RIO - Filha de uma das vítimas baleada durante o sequestro ao ônibus da Viação Jurema que seguia pela na Avenida Presidente Vargas , Tamy Pereira, de 27 anos, criticou, na manhã desta quarta-feira, a ação da polícia. Segundo ela, sua mãe, Lisa Mônica Pereira, de 46 anos, atingida por um tiro no tórax, continua internada em estado grave no Hospital Souza Aguiar e, até agora, os familiares não receberam nenhuma informação sobre as ciscunstâncias em que ela foi baleada. A filha da vítima fez ainda um apelo para que doem sangue A negativo, em falta no Hemorio.
- A ação da polícia foi péssima. Ninguém sabe, até agora, se o tiro partiu dos policiais ou dos bandidos, se ela foi a refém arrastada para fora dos ônibus pelos ladrões. Não sabemos sequer em que momento ela foi atingida - disse Tammy, que tentou visitar a mãe durante a manhã, mas não conseguiu.

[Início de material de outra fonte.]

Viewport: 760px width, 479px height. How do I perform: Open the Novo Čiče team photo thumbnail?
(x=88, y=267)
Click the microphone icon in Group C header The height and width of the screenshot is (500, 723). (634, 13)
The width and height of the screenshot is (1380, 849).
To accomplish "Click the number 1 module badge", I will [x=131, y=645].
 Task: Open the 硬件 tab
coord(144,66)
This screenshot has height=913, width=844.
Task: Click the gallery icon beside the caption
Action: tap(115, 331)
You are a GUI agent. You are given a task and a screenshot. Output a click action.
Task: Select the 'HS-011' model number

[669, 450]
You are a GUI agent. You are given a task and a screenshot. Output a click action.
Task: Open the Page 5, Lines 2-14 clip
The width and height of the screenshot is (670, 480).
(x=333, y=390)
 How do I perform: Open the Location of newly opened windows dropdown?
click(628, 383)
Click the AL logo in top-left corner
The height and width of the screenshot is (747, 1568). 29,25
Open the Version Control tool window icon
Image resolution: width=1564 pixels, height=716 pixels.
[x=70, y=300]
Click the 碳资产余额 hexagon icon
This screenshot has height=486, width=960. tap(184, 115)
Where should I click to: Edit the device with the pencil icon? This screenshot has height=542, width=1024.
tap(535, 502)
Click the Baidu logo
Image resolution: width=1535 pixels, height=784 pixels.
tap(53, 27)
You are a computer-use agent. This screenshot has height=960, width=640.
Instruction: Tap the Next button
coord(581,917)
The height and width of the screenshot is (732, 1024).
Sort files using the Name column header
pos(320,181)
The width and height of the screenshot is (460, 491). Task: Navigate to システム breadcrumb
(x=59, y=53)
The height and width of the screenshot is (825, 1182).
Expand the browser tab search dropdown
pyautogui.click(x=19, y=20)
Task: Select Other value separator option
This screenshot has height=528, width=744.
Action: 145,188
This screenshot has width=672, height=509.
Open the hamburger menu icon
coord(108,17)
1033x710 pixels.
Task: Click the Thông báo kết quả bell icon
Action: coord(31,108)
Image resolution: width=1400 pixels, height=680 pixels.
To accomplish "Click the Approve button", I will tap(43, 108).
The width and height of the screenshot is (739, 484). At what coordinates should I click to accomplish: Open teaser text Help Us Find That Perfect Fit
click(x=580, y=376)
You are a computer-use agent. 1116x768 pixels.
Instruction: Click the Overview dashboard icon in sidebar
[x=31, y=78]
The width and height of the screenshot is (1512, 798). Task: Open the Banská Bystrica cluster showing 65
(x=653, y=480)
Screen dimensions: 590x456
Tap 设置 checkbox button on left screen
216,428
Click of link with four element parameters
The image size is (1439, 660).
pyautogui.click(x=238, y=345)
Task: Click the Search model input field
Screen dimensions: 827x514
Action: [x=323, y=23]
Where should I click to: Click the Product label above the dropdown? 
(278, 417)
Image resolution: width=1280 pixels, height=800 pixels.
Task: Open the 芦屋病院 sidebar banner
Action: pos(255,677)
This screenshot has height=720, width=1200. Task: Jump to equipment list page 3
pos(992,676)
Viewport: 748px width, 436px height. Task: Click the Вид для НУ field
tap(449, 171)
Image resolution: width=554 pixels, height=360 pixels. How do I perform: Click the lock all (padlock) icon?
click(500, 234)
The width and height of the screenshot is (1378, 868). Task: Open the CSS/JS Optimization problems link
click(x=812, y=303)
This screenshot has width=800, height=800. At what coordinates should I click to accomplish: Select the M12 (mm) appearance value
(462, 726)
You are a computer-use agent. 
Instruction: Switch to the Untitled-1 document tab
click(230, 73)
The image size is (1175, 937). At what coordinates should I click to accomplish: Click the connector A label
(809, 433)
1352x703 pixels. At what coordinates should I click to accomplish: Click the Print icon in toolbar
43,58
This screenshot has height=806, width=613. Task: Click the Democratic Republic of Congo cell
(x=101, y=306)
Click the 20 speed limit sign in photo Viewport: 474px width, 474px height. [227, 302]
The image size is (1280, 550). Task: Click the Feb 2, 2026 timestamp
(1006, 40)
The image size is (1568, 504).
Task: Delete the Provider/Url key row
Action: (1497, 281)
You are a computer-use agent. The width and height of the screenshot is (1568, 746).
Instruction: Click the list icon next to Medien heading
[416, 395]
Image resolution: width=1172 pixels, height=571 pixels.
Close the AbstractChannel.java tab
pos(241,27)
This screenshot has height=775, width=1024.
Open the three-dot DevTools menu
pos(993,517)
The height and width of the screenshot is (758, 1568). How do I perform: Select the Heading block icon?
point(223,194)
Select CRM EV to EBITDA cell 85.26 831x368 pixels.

A ação da polícia foi péssima. Ninguém sabe, até agora, se o tiro partiu dos policiais ou dos bandidos, se ela foi a refém arrastada para fora dos ônibus pelos ladrões
Ela contou que a Lisa fazia um curso de artesanato todas as terça-feiras em Copacabana e costumava chegar em casa por volta das 21h. Nesta terça-feira, às 23h, como Lisa ainda não havia chegado, Tammy começou a procurar informações sobre a mãe. Ela ficou sabendo por uma amiga que um ônibus que seguia para Caxias havia sido sequestrado. Ela foi, então, até a garagem da Viação Jurema, onde confirmaram a informação e disseram que uma das vítimas tinha por volta de 46 anos, idade da mãe dela.
- Corri então para o Souza Aguiar. Quando cheguei aqui, os jornalistas me informaram que minha mãe estava entre as vítimas. Mas, fora isso, ninguém dá informação sobre a minha mãe - desabafou, muito nervosa.